Latest update April 19th, 2024 12:59 AM
Oct 22, 2017 APNU Column, Features / Columnists
(Excerpts from an address by HE President David Granger on World Food Day, October 16, 2017)
The right to food is a basic human right. Guyana recognized this right from the start. This country became a republic on 23rd February 1970 and issued an iconic, commemorative coin known, popularly, as the ‘Cuffy Dollar.’ The coin was
inscribed with the words – “Food for All.”
I celebrate ‘World Food Day’ today, forty-seven years later and re-echo the same call – “Food for All.” World Food Day is an opportunity to show our commitment to Sustainable Development Goal (SDG) 2 – that is, to achieve ‘Zero Hunger’ by 2030.
Zero hunger aims at ensuring that mothers are well-nourished; they can then have healthier babies with stronger immune systems; healthier children can help to build a healthier world for everyone.
The Upper Demerara-Berbice Region is a most appropriate place to celebrate this international festival this year. This 17,000 km² Region is larger than Jamaica and represents 12 per cent of our national territory.
The Region bestrides Guyana’s main rivers – Demerara, Berbice and Essequibo – and shares borders with seven other administrative regions. The Region has a varied landscape of grasslands, large tracts of arable land and rainforests and can become a vital element in national and regional food security.
The Region can become a farmyard for agricultural production, diversification and agro-industrialisation. It can help this country to realise its potential to provide ‘food for all’ in this country and the Caribbean Community.
Guyana is committed to taking purposeful action to guarantee food security. ‘Food security’ is about a situation in which:
“… all people, at all times, have physical, social and economic access
to sufficient, safe and nutritious food that meets their dietary
needs and food preferences for an active and healthy life.”
Food security means that food must be available in sufficient quantities; that it must be accessible by all; and that it must be acceptable in terms of satisfying the dietary, nutritional and health needs of all.
FOOD SECURITY
The Food and Agricultural Organization (FAO) estimates that 815 million persons in the world are chronically undernourished; that one in every nine persons in the world does not have sufficient food to live an active life.
The world is also uncertain about its ability to satisfy the future food needs of its growing population. It is estimated that it will need to increase food production by 70 per cent to feed the additional two billion persons who will be added to the population by 2050. This will mean that developing countries will need to double their food production as at 2007 levels.

- _Directions for this task_: Please quote the passage of the World Food Day address starting at "The Upper Demerara-Berbice" and ending at "our national territory.", word for word.

- _Collected data_:

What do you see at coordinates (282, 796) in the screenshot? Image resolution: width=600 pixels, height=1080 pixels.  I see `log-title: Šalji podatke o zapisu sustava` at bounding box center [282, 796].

- _Answer for the task_:
The Upper Demerara-Berbice Region is a most appropriate place to celebrate this international festival this year. This 17,000 km² Region is larger than Jamaica and represents 12 per cent of our national territory.